Önce Almeria içerde ve sonra Ukrayna deplasmanı. Messi veya Villa'nın gol bulması şart moral açısından, Pedro ve Maxwell dönüyor. Abidal eşofmanları çekti, arkadaşlarına destek amacıyla antrenmanlara katılıyor, sadece yürüyüş. Büyük kaptan Puyol da bekleniyor.

Barça'nın ne ifade ettiğine dair bir başka görsel;

http://www.youtube.com/watch?v=FAq8a-DPbaE

Çocuklar büyüyor, aynı sırt numarasıyla aynı renklerin altında, önlerinde UNICEF yazıyor, kollarında senyera sarılı.

Çocuklar büyüyor, ailesinin, mahallesinin, şehrinin, halkının takımında.

Çocuklar büyüyor, aynı kutsal amaç doğrultusunda, güzel oyun.

Çocuklar büyüyor, kaybederek de asıl kazananlar olabileceklerini öğrenerek.

Çocuklar büyüyor, tarihin en iyisini seyreyleyip onlar gibi oynamak arzusuyla.

Çocuklar büyüdükçe FC Barcelona büyüyor.

Çocuklar için, yeryüzü aşkın yüzü oluncaya dek oynamayı sürdürüyoruz, biz, Barça, bir kulüpten daha ötesi.

7 Nisan 2011

A. Eren Loğoğlu

2 yorum:

Adsız dedi ki...

Yazılarınızı severek okuyoruz.Olası yarı final(BARCA-madrid) eşleşmesinde ilk maç sanırım dışarıda oynanıcak.Barcelona özelinde ilk maçın dışarıda oynanmasının avantaj yada dezavantaj durumu sizce nedir? İstatistiksel olarak ikinci maçın içeride oynanması avantajdır demek yeterli olur mu?
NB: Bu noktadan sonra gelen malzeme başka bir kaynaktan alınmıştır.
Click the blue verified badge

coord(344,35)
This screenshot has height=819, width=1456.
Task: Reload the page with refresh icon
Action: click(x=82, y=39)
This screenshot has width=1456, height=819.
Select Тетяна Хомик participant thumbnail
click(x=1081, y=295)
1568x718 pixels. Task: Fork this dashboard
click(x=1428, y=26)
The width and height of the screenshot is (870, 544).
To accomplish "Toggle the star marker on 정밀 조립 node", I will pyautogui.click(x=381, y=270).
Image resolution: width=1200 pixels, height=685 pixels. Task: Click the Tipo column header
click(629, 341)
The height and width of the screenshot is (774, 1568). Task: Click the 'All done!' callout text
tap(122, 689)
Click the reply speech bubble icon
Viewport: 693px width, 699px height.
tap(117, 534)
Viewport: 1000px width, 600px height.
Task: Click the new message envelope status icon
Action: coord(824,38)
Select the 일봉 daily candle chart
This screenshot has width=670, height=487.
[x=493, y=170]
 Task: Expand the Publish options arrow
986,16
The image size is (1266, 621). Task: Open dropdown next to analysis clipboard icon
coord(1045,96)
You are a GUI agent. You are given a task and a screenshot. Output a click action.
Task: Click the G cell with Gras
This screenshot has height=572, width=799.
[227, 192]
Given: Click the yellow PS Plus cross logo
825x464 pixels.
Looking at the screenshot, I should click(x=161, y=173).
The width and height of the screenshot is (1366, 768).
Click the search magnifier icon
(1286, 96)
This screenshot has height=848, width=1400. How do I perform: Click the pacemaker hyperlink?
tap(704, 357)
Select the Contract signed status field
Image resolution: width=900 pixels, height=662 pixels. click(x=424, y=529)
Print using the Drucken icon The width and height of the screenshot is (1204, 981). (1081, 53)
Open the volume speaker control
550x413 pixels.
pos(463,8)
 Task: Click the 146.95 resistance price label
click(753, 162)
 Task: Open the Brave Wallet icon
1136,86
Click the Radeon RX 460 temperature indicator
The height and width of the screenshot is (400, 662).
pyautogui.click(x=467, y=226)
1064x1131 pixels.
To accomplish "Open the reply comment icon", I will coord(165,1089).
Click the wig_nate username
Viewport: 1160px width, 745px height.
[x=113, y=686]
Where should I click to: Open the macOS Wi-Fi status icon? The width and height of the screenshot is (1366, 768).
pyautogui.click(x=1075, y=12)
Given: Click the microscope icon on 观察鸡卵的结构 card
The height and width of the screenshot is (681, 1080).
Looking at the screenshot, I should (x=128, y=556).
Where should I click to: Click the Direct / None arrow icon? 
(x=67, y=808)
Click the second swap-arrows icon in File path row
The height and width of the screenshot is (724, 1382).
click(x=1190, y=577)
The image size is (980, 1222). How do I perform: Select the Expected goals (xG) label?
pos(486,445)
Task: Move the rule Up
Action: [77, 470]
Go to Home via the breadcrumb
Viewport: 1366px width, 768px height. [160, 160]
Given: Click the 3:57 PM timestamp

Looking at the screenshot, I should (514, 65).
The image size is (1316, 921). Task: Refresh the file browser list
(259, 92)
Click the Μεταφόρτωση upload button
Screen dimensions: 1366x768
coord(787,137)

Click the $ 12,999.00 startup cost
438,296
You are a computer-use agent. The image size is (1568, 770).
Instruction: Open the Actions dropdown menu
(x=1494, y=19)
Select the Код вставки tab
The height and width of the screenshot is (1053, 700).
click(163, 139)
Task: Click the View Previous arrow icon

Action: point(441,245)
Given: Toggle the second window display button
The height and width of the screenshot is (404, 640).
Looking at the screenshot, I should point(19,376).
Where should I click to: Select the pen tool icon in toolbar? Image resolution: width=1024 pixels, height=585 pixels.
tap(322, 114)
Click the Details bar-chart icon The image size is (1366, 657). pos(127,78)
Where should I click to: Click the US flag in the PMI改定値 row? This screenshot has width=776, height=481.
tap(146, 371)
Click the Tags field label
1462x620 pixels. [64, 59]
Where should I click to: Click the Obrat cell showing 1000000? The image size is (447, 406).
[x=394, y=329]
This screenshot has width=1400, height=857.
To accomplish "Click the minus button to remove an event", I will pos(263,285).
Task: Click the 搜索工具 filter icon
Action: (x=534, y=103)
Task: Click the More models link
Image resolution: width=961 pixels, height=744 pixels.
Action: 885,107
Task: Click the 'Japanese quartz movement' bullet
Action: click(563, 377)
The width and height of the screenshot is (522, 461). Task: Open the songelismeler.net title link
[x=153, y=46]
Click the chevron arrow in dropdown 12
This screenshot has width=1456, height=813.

A. Eren Logoglu dedi ki...

Mourinho'nun nasıl bir strateji çizeceği çok önemli, bunu kestiremiyoruz şu an. Ligden vazgeçip geçmemesi kararları değiştirecek. İki maç arasında Valencia deplasmanı var Madrid'in.

Bunun yanı sıra lig ve kupa maçlarından ne sonuç çıkacağına göre de şekillenecek biraz durum. Her maç bir diğerini etkileyecek kanımca.

Inter eşleşmesinde ilk maç deplasmandaydı ve avantaj olmadı. Jose'ye strateji kazandırdı Camp Nou için. Gerçi 3 - 1'den sonra çok gol kaçırdı Barça ve 1 - 0'dan sonra Bojan golü atmıştı.

Lucescu'nun Barça'yı şu andan itibaren yenebilecek bir takım çıkacağını zannetmiyorum sözünü önemsiyorum.